La reflexión viene a cuento porque cada vez que tengo la fortuna de hablar frente a jóvenes estudiantes les prevengo sobre el sinuoso y cifrado camino de la vida, especialmente en los inicios de la etapa profesional. Generalmente, al salir de la carrera, chocan las expectativas de la vida idealizada con la realidad (más si la carrera se llama "Dirección de Empresas", pero para estos fines, atañe a cualquier vocación).

Acumulamos momentos, recuerdos, experiencias de aquí y allá, todo va, como si fueran objetos, a la mochila de la vida. Eventualmente sucede algo que no quisimos vivir, una llave azul, esa pieza rara que en vez del relieve dentado es como un prisma triangular, una llave que no abre ninguna puerta conocida pero que a fin de cuentas se vuelve parte de la carga inútil del camino.

Yo recogí una llave azul.
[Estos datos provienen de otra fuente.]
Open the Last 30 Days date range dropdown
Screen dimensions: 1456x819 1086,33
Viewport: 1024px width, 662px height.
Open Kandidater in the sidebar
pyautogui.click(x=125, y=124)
Antes de graduarme trabajé en un banco, mi puesto equivalía al primer eslabón evolutivo en la cadena financiera: informador de crédito. Subido de ínfulas por tener un empleo con prestaciones superiores al promedio, ansiaba saber cuál sería mi oficina, a quién le pediría mis llamadas o un café (aunque en ese entonces no tomaba café). Para mi infortunio las labores asociadas a mi primitiva posición no contemplaban oficina alguna, vamos ni siquiera un escritorio o un rincón digno, mucho menos una asistente. Mi trabajo consistía en estar en la calle visitando las referencias crediticias de los clientes (e ingeniármelas para conseguir referencias adicionales) para luego escribir un informe con el cual el analista de crédito emitiría su recomendación.
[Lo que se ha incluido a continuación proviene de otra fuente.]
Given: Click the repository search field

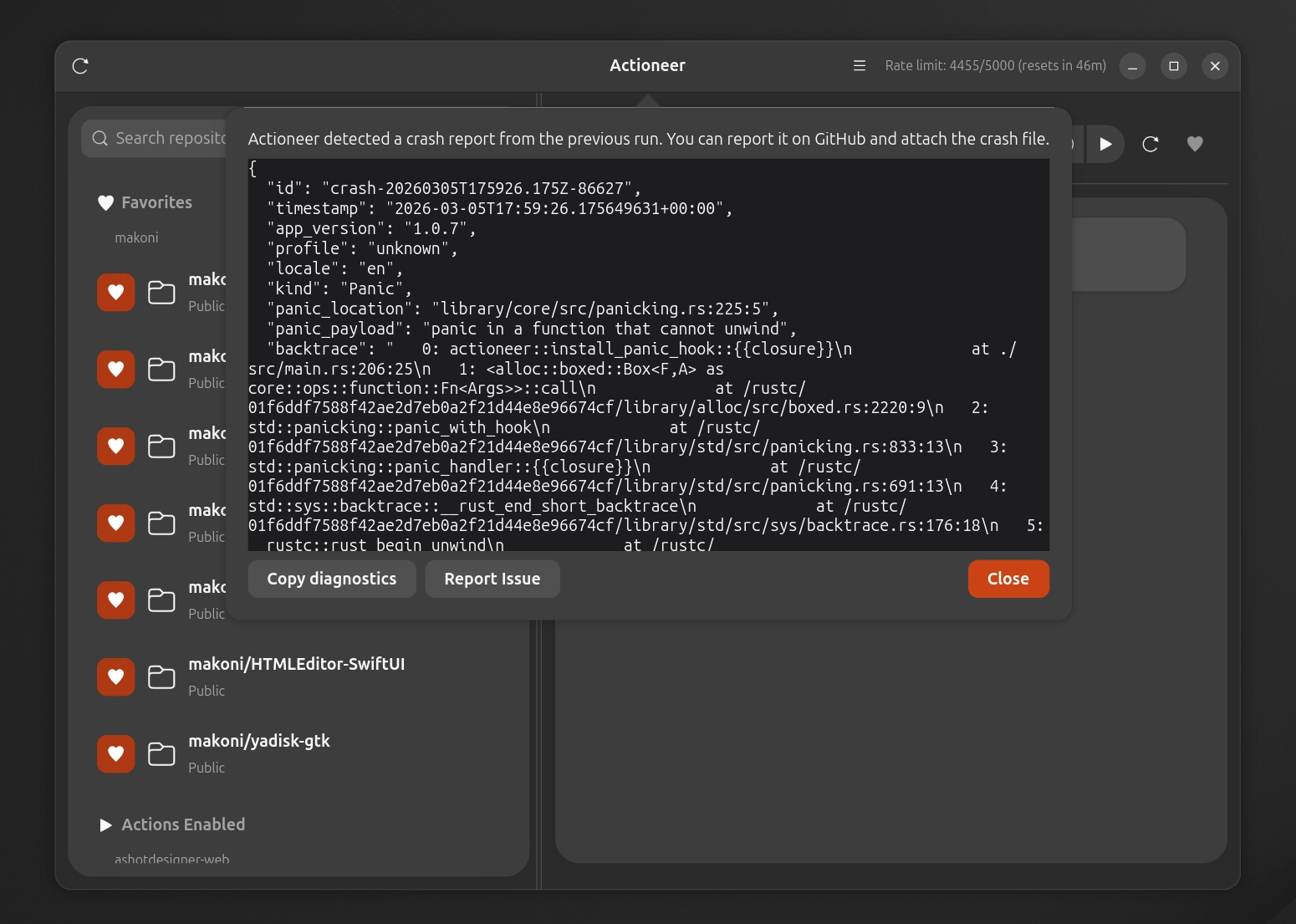Looking at the screenshot, I should 167,137.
Era infeliz. Y como las tragedias pueden empeorar, la tragedia subió de tono: los informes tenían que ser escritos a máquina, herramienta secretarial a la que yo le atribuía una profunda condición indigna (hoy me arrepiento) a mi investidura de egresado. No uno, sino tres informes diarios había que redactar cada tarde desde algún escritorio comunal del departamento de crédito. Era muy infeliz con mi inútil llave azul a cuestas. Por si fuera poco, tenía que visitar lugares inéditos y no siempre agradables. En el rastro de la ciudad, el hombre que buscaba salió a mi encuentro entre las reses que colgaban en canal. Sobrado de grasa, chimuelo, tras un delantal con sangre fresca y otros efluvios, me dijo "¡hola, güerito!" y me abrazó con fuerza mientras sus compañeros reían. Era un rito de paso para su tribu. Luego de esa vez se convirtió en un informador frecuente para mí (ya sin abrazo de por medio).
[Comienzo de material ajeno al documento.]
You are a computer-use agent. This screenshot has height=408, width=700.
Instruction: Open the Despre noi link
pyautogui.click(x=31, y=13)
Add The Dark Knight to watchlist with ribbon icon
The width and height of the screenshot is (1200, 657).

De pronto uno camina en la vida por estrechos pasajes, angostos espacios donde parece que no hay salida; sientes que te ahogas en tu realidad de la que reniegas, pero de pronto, espera, ¿no se ve allá algo que parece una puerta?, sí, allá, al fondo. Te acercas y ves que es una cerradura singular, su color azul y su oquedad triangular te recuerdan algo de tu pasado. ¿Será posible que aquella llave azul que alguna vez recogiste...?

Las llaves azules abren puertas. Hoy en día me jacto de que no tengo propiamente una oficina, paso gran parte de mi tiempo en la calle y dedico casi toda mi atención a investigar sobre las personas, escribo informes, visito tribus disímbolas, ¡ah!, y gracias a que tuve un entrenamiento forzado en el teclado de una pesada Olivetti, puedo escribir en mi computadora a una velocidad que sólo conocen mis dedos. Y lo disfruto enormemente.

Las claves de la vida se entienden mirando el espejo retrovisor.